Ada kalimat yang kini diungkapkan secara menggugah dan misterius: “Aku bisa makan dan aku bisa dimakan, aku adalah hitam putih yang berperang. Siapakah aku?” Pernahkah Anda membayangkan sebuah subjek yang mempunyai dualitas sedemikian rupa? Objek yang memuat baik penghancuran maupun penciptaan, dalam dirinya sendiri dan dalam kontradiksi simultan. Inilah aku dalam dunia yang berada di antara hitam dan putih.
Teaser Teka-Teki
Bagi penikmat teka-teki dan misteri, kalimat ini bisa jadi tantangan baru yang menarik. “Aku bisa makan dan aku bisa dimakan.” Sebuah entitas yang memakan sekaligus bisa dimakan. Mengerikan? Atau justru menarik? Haruskah kita berlomba mencari solusi atau justru merenungkan paradoks yang ada dalam kalimat tersebut?
Berperang dalam Hitam Putih
“Hitam putih yang berperang” – Konsep hitam dan putih sering digunakan sebagai simbol kontras absolut, dualitas antara baik dan buruk, benar dan salah. Namun, berperang dalam konteks ini memberikan nuansa yang lebih dalam. Seolah ada pertempuran batin yang terus menerus antara dua sisi yang bertentangan – aspek diri kita yang kita cintai dan yang kita hindari.
Siapakah Aku?
Meski mengundang banyak interpretasi, dalam konteks teka-teki, jawabannya cukup sederhana: aku adalah sebuah catur. Dalam permainan catur, pion dan bidak lain “dapat makan” bidak lawan dan “dapat dimakan” oleh bidak lawan. Konsep “hitam dan putih yang berperang” juga dapat dilihat dalam catur, dimana bidak hitam dan putih berperang satu sama lain.

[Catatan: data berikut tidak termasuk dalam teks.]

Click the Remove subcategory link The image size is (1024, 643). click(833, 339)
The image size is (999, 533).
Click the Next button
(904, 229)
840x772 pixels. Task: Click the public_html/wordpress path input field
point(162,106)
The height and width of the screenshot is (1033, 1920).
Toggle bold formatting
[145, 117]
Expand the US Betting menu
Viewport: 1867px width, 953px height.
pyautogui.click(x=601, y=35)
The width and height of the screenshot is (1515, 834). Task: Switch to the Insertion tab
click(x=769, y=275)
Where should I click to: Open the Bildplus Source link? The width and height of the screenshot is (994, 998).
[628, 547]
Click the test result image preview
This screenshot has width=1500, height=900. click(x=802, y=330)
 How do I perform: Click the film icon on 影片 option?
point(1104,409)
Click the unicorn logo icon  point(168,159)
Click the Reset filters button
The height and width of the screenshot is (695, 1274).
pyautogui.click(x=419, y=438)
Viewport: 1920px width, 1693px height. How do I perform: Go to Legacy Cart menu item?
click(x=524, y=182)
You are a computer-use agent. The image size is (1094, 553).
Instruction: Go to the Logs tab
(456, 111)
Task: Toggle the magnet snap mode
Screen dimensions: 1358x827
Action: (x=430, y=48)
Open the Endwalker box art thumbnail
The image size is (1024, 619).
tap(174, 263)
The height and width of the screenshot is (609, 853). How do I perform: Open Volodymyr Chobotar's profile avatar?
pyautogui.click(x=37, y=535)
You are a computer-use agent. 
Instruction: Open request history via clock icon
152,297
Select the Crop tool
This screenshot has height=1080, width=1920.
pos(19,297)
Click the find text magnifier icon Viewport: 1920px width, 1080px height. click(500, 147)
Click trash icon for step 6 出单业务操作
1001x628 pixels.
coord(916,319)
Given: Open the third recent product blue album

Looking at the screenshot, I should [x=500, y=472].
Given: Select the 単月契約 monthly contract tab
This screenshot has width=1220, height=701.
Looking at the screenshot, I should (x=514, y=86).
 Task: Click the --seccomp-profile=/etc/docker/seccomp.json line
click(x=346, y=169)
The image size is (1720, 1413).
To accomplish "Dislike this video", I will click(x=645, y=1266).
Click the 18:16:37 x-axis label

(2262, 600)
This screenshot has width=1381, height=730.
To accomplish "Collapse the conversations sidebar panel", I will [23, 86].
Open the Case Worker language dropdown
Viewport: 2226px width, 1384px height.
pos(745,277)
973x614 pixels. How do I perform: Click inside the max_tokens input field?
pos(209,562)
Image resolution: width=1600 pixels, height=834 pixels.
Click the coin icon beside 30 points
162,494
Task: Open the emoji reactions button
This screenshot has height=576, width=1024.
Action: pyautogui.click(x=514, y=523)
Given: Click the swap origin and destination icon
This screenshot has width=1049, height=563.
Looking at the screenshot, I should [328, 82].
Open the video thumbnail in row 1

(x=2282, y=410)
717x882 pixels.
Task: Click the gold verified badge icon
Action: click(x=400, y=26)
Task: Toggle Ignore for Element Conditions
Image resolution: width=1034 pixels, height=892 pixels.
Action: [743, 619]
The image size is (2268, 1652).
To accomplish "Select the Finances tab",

Namun, jika kita melihat lebih jauh, “Aku bisa makan dan aku bisa dimakan, aku adalah hitam putih yang berperang. Siapakah aku?” bisa diartikan sebagai simbol representasi dari manusia itu sendiri. Dalam hidup, kita semua ‘memakan’ – dari makanan, pengalaman, pengetahuan, sementara juga ‘dimakan’ oleh waktu, pikiran, lingkungan. Laga hitam putih bisa mencerminkan pertarungan internal yang kita alami sebagai manusia, perjuangan antara kebaikan dan kejahatan, atau cinta dan ketakutan.
Dalam sekali memandang, kalimat ini mungkin hanya sebuah teka-teki sederhana. Namun ketika kita memahami makna yang lebih dalam, kita akan melihat hal ini sebagai sebuah pemikiran filosofis yang menggambarkan peperangan dalam diri dan keberlanjutan hidup itu sendiri. Jadi, siapakah aku? Jawabannya mungkin akan berbeda-beda, tergantung dari perspektif mana kita melihatnya.